According to Paul Keursten, CEO and Co-Founder of South African flexible workspace solutions provider Workshop17, while technology has proven valuable to support and maintain collaboration and interaction in the required work from home period, long-term it will complement but not replace the need for a physical workplace.
"Right now businesses are pulling at the future of office footprints. One is the need for more space to accommodate physical distancing protocols. The other is the need to reduce space with more people working remotely. In a post-vaccine world, physical distancing requirements will cease to exist, but the changes to the way people work are here to stay," says Keursten.

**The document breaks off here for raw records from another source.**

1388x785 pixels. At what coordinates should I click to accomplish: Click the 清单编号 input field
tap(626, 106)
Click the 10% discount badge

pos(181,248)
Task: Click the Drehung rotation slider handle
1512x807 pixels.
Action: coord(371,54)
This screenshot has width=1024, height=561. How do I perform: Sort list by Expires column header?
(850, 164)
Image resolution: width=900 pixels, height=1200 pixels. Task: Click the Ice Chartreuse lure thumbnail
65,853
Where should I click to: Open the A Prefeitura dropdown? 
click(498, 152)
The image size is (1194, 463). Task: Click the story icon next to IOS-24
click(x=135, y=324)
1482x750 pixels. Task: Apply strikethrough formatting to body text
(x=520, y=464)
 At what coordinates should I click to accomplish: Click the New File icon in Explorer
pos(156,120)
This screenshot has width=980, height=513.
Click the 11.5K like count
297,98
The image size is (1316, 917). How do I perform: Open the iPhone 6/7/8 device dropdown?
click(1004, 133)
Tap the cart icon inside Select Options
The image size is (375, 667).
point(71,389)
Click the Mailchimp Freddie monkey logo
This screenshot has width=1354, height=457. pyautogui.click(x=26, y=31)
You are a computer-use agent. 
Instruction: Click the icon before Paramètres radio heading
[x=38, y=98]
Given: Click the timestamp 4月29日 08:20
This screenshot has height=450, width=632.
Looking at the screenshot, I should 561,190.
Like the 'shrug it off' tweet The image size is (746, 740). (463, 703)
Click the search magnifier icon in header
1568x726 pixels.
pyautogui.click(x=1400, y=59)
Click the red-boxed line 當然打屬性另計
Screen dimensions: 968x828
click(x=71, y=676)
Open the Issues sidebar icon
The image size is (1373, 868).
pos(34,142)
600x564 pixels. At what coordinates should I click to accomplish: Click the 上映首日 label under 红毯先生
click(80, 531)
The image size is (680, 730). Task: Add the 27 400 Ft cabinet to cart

Workshop17 believes workplaces will always play a crucial role in maintaining cultural placemaking and binding teams together. Whether you are looking for better virtual office resources to support remote workers, flexible offices or offering diverse locations for employees, Workshop 17 is the one shop-stop for all your office solutions.
Workshop17, for example, is a global finalist in the Global Startup Awards, a large independent start-up ecosystem competition. Workshop17's latest opening is its new The Bank facility in Rosebank, Johannesburg, which is scheduled for March. This will be the sixth addition to the company's existing footprint of central business district and suburban state-of-the-art facilities.
"The prolonged impact of Covid-19, in particular the need for social distancing, has caused entrepreneurs and corporates to look for new ways of working, as well as alternative workspaces that are flexible, aspirational and affordable. Companies are looking for solutions that fit the New Normal, where working from home is combined with coming to an office to meet, work together, build culture and be inspired," says Keursten.
For him, the office of the future is no longer a specific space in one building, but a combination of physical spaces and virtual office resources for meetings, planning and collaboration.